The `AZURE_STORAGE_ACCESS_KEY` env variable can be used to specify the azure credentials if needed.

## Repository background tasks

The Repository also has a few different background threads and tokio tasks that perform
background duties like dumping accumulated WAL data from memory to disk, reorganizing
files for performance (compaction), and garbage collecting old files.


Repository
----------

The repository stores all the page versions, or WAL records needed to
reconstruct them. Each tenant has a separate Repository, which is
stored in the .neon/tenants/<tenant_id> directory.

Repository is an abstract trait, defined in `repository.rs`. It is
implemented by the LayeredRepository object in
`layered_repository.rs`. There is only that one implementation of the
Repository trait, but it's still a useful abstraction that keeps the
interface for the low-level storage functionality clean. The layered
storage format is described in [pageserver-storage.md](./pageserver-storage.md).

Each repository consists of multiple Timelines. Timeline is a
workhorse that accepts page changes from the WAL, and serves
get_page_at_lsn() and get_rel_size() requests. Note: this has nothing
to do with PostgreSQL WAL timeline. The term "timeline" is mostly
interchangeable with "branch", there is a one-to-one mapping from
branch to timeline. A timeline has a unique ID within the tenant,
represented as 16-byte hex string that never changes, whereas a
branch is a user-given name for a timeline.

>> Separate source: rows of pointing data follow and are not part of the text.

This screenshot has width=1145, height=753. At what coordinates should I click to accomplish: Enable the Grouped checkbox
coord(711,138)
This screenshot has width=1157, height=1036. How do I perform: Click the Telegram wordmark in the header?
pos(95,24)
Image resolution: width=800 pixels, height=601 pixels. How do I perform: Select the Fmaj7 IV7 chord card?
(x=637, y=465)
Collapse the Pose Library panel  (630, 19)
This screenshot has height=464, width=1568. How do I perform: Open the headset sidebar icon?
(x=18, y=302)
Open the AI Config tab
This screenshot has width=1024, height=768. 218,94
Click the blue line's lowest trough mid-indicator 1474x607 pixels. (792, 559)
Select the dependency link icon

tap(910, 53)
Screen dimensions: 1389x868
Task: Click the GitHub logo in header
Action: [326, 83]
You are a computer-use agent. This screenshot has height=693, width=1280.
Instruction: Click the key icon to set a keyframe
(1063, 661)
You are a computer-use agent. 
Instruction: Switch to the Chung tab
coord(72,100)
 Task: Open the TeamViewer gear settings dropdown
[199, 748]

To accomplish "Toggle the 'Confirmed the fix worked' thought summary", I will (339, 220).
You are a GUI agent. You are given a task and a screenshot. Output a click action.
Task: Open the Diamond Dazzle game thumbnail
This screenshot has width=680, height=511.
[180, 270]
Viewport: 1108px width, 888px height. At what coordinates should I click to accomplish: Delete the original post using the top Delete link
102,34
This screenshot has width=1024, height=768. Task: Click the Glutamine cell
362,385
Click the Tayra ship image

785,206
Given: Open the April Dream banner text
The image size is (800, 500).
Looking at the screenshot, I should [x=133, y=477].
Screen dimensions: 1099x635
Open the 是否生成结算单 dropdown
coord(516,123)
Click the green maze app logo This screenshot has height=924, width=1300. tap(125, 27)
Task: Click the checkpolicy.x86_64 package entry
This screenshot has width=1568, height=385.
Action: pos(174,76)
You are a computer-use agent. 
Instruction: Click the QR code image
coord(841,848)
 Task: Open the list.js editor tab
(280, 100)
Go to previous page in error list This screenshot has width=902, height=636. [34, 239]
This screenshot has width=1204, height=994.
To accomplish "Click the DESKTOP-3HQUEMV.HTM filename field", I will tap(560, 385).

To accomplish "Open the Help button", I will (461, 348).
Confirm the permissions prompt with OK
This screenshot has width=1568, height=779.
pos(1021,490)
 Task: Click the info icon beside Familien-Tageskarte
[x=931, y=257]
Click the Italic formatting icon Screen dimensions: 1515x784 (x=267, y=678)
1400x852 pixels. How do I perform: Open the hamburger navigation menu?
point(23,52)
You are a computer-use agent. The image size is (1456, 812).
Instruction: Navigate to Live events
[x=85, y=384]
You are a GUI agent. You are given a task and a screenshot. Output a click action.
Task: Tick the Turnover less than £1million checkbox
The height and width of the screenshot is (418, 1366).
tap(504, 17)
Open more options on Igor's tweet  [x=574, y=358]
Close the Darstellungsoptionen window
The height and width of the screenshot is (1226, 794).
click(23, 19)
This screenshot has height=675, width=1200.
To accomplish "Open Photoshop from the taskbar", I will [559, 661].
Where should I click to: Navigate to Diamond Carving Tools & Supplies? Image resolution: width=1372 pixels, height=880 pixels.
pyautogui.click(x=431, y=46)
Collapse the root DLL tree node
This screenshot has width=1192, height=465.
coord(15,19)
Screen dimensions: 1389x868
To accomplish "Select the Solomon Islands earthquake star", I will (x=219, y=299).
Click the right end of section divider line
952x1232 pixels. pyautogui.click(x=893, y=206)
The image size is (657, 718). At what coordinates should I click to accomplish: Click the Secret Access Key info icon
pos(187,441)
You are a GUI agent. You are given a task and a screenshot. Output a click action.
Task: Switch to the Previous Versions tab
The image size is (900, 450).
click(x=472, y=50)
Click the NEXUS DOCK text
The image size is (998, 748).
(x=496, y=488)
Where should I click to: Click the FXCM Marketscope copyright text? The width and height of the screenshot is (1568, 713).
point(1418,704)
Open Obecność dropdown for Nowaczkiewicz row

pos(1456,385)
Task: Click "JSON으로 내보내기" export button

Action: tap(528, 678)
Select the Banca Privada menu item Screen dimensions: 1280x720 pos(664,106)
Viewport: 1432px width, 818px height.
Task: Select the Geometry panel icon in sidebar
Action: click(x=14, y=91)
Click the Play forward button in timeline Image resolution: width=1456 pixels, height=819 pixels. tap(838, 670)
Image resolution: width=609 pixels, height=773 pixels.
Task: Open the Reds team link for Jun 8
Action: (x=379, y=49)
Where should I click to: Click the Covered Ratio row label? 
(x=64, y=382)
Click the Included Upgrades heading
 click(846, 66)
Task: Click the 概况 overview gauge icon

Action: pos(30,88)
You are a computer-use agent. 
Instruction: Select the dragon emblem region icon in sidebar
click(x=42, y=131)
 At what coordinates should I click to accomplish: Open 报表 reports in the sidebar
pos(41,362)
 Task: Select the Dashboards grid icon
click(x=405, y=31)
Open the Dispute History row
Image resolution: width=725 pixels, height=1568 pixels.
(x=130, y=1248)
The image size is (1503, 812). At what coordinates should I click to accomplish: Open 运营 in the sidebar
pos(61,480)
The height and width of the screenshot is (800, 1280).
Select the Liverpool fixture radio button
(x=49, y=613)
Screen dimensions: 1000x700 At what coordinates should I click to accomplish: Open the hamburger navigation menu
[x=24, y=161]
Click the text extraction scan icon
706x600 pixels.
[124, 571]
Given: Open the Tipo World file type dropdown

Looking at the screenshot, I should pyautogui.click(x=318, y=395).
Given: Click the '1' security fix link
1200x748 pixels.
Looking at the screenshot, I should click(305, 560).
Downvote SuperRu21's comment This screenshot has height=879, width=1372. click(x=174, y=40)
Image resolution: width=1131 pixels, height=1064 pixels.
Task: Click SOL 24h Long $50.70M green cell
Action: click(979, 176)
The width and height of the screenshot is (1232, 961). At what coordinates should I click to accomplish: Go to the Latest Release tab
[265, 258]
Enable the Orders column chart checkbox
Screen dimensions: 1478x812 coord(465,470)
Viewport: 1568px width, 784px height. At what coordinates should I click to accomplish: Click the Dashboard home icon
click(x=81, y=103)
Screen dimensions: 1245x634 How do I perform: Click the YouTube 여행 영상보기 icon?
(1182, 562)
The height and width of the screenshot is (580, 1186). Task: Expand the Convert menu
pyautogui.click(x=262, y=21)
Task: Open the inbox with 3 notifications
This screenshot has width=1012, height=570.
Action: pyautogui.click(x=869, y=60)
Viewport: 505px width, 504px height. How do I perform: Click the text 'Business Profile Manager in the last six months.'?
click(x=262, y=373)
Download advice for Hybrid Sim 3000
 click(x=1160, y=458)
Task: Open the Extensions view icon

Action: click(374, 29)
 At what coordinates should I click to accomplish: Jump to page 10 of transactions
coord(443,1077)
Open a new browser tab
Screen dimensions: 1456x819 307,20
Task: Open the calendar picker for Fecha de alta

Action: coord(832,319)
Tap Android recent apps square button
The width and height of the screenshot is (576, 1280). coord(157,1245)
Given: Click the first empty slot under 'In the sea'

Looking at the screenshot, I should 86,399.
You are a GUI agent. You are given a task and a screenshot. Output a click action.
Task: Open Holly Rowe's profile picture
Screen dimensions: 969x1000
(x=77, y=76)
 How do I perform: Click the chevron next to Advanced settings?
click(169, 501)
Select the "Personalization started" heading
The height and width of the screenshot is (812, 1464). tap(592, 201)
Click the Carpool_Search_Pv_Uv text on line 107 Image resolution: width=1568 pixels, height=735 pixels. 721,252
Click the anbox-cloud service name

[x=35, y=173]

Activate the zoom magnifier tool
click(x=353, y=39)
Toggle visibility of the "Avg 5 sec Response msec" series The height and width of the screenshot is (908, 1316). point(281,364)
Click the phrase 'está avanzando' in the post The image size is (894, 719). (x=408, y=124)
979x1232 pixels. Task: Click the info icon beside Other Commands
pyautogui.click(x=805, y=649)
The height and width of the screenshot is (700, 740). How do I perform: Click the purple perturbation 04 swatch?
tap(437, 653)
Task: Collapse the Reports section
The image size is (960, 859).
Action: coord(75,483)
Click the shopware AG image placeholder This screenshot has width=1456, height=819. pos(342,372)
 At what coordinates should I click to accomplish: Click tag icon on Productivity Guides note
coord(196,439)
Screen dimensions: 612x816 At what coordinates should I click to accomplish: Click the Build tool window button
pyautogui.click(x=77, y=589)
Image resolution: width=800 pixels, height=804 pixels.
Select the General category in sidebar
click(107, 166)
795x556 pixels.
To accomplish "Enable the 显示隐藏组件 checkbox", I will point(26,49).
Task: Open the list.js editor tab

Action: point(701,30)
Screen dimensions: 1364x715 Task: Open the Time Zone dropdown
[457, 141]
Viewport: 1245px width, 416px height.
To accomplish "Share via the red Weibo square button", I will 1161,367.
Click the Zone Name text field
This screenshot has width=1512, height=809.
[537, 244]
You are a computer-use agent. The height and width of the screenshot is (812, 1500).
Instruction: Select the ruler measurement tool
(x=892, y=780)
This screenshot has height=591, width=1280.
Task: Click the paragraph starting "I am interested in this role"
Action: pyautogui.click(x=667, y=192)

Each repository also has a WAL redo manager associated with it, see
`walredo.rs`. The WAL redo manager is used to replay PostgreSQL WAL
records, whenever we need to reconstruct a page version from WAL to
satisfy a GetPage@LSN request, or to avoid accumulating too much WAL
for a page. The WAL redo manager uses a Postgres process running in
special Neon wal-redo mode to do the actual WAL redo, and
communicates with the process using a pipe.


Checkpointing / Garbage Collection
----------------------------------

Periodically, the checkpointer thread wakes up and performs housekeeping
duties on the repository. It has two duties:

### Checkpointing

Flush WAL that has accumulated in memory to disk, so that the old WAL
can be truncated away in the WAL safekeepers. Also, to free up memory
for receiving new WAL. This process is called "checkpointing". It's
similar to checkpointing in PostgreSQL or other DBMSs, but in the page
server, checkpointing happens on a per-segment basis.

### Garbage collection

Remove old on-disk layer files that are no longer needed according to the
PITR retention policy


TODO: Sharding
--------------------

We should be able to run multiple Page Servers that handle sharded data.